Rewrite the lines of the records below as a JSON list of strings, one string per line, covering everything from the line containing "Image resolution: width=1288" down to the line containing "Looking at the screenshot, I should (x=495, y=512).", both included. Leave out blank lines and any lines outside that span.

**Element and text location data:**
····················
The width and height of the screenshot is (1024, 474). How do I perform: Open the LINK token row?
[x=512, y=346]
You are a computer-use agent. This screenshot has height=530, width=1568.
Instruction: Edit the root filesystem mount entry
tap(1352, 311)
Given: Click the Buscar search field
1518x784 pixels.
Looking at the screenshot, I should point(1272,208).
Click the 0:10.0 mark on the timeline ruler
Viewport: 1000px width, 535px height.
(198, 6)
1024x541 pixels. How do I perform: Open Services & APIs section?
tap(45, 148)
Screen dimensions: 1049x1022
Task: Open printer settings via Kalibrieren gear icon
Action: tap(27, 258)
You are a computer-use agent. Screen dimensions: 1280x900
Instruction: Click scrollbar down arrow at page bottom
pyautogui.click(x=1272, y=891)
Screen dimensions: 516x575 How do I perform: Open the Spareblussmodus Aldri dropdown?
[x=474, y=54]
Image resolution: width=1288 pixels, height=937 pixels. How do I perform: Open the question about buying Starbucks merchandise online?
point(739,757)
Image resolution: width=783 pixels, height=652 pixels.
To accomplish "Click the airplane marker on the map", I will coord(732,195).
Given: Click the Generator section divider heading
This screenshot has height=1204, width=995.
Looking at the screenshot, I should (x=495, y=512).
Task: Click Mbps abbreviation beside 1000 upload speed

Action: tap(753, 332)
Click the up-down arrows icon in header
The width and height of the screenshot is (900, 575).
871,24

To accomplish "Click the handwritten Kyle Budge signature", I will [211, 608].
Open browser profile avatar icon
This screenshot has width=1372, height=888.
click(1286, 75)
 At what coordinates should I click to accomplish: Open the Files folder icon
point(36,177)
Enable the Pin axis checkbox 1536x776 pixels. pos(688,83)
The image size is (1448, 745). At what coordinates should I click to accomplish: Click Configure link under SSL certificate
····················
**WORKED ANSWER:**
[
  "Image resolution: width=1288 pixels, height=937 pixels. How do I perform: Open the question about buying Starbucks merchandise online?",
  "point(739,757)",
  "Image resolution: width=783 pixels, height=652 pixels.",
  "To accomplish \"Click the airplane marker on the map\", I will coord(732,195).",
  "Given: Click the Generator section divider heading",
  "This screenshot has height=1204, width=995.",
  "Looking at the screenshot, I should (x=495, y=512)."
]